I noticed some of you mentioned weight too. I don't think you can win either way! I'm really skinny and can't put weight on and I hate it! I'd love nothing more to be a healthy size!! I bet you look amazing!

milly jones
11-07-08, 18:47
i was referred by my gp for specialist help to community mental health team, first access, who delivered my cbt.

when i was continuing having problems i was referred to consultant psychiatrist first the consultant psychologist to deliver therapy and try differnt medication.

im really lucky i know cos my service from the nhs is brilliant. ive never had to wait for sessions and the professionals have always been most helpful and effective.

the sa side of all this only came about after a diagnosis of gad and depression as well

milly xx

marie1974
11-07-08, 19:43
its so funny isnt it how we all hate our weight whether we are big or small, i used to be perfectly happy as a size 12 and then i went down to an 8-10 and thought brilliant but no i still wasnt happy i wanted to be just an 8 no 10's hehe and now well i am no happier really always worrying incase i put on weight but i shouldnt care really aslong as i healthy. i was lucky at school with my skin but had friends with acne and i know they suffered, but the thing is these days its worse, my son is 11 and gets bullied for being good and sensible and doing his work cos he wants to do well and this has made him anxious for secondary school in september. what is this world coming too i can so see why so mant people suffer anxiety related problems

sts
19-07-08, 19:19
Mine started because of my childhood. I'm quite convinced of that. My Dad was a policeman who didn't deal with the job well - it turned him into an aggressive, prejudiced and violent person. Couples didn't split like they do these days and he kept the whole family in fear. I often wonder how things would have been if my Mum had taken us away.

Being afraid of his punishments for even minor misbehavior taught me to hide away whenever possible and fear authority.

That made me quiet at school which meant I was a target for the bullies.

I didn't have anywhere safe where I could trust people and the social anxiety started from there.
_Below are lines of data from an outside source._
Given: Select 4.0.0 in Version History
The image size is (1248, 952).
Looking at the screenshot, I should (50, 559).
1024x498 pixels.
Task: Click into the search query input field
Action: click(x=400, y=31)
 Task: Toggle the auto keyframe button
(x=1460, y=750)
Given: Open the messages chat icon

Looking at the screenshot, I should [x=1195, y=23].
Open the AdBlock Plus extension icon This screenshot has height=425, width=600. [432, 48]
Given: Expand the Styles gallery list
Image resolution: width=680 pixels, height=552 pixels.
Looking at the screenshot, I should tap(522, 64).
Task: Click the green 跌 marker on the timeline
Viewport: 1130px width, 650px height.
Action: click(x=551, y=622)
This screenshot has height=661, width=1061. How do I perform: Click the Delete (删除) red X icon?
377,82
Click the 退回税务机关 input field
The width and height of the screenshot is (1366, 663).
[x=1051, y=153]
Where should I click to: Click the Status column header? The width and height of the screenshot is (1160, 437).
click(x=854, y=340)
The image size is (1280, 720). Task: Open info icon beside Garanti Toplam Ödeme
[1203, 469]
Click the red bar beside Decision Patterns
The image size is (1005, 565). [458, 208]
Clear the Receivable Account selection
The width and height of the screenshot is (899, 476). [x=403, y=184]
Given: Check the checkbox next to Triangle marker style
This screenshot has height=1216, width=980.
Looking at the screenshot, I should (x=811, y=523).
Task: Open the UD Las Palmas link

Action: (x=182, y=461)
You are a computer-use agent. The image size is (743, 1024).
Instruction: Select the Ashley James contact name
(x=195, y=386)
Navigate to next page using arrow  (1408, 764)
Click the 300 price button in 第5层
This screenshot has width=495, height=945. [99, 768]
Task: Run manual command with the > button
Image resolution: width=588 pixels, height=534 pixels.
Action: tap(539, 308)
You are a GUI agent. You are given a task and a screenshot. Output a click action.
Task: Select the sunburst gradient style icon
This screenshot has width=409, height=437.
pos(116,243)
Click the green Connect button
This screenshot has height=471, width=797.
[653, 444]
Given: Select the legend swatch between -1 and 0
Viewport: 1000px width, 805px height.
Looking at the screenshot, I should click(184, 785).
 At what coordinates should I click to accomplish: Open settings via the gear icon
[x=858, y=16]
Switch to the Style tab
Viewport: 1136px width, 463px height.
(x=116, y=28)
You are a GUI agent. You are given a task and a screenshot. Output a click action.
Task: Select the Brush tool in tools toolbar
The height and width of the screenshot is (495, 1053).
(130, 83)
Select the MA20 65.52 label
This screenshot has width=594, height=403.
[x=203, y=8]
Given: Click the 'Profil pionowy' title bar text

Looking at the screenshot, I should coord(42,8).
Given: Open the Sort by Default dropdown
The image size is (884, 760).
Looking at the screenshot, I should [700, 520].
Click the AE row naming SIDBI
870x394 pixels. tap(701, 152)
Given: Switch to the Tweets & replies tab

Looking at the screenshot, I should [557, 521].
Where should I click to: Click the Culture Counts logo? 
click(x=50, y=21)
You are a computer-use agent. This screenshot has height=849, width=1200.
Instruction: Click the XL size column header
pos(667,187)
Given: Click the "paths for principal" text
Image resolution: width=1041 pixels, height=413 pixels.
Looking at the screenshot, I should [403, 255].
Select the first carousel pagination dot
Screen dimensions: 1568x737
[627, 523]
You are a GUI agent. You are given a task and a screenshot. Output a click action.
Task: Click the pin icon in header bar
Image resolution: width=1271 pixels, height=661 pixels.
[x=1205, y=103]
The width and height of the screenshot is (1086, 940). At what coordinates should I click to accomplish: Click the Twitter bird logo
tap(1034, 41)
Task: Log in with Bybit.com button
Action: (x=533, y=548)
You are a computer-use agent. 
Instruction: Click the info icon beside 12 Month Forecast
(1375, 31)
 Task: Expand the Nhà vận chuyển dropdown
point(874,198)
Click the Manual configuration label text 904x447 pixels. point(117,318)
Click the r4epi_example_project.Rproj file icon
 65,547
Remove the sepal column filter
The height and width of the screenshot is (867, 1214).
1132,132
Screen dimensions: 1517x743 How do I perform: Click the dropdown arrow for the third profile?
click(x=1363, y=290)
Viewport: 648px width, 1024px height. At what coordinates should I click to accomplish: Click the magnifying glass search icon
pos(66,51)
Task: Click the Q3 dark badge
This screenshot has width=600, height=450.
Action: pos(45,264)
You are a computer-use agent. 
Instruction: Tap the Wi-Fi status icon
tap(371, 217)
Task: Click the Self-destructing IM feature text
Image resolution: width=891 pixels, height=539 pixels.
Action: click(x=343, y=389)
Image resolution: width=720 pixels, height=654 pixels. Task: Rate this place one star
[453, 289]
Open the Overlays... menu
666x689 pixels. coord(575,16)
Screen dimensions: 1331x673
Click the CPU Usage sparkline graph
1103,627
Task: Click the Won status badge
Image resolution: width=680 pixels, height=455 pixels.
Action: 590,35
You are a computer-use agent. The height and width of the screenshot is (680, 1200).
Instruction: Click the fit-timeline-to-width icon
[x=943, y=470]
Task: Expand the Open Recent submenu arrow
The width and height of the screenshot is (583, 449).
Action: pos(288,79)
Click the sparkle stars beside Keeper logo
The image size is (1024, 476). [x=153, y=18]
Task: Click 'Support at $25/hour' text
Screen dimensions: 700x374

Probably the worst thing for me is that mealtimes were often times for criticism and worse. Even now I get nervous and shaky eating and drinking around most people.

worriedGrace
23-07-08, 16:06
My mother was very shy and told me that I was as well so that's how I behaved. Both parents worried about what other people thought of us and I was not encouraged to bring friends home. I was bullied at primary school but my parents were too scared to do anything about it.I was highly strung and frightened of every thing but on the other hand I loved being in plays and singing in public. Luckily I seem to have broken the cycle and produced three children who are extremely confident and quite unlike me!

Tom_M
23-07-08, 22:49
I think social confidence is partly due to genetics but mostly to do with your childhood. Children learn all sorts of skills while growing up, with social interactivity being one of the most important. If you have lot's of brothers to practice your skills on, then you should be very confident with men when an adult. The same goes for having lots of sister too. I have no brothers, but three sisters, so I feel more comfortable with women than I do men.

Tom

HereIam
24-07-08, 19:38
Yeah it seems a lot is down to childhood. I was really glad to hear what you said Grace about your children being different and breaking the cycle. I always worried that I would have children and I would rub off on them and that would be it, but hearing it doesn't have to be that way as yours are confident fills me with a lot more hope! I imagine it would be down to a safe secure home and good encouraging parents - which not a lot of children get! For those of you who had problems with parents in childhood and stuff how does that make you feel about them now? (If you are willing to share that is!) Do you feel bitter towards them or do you just get on with it and think they done the best they could?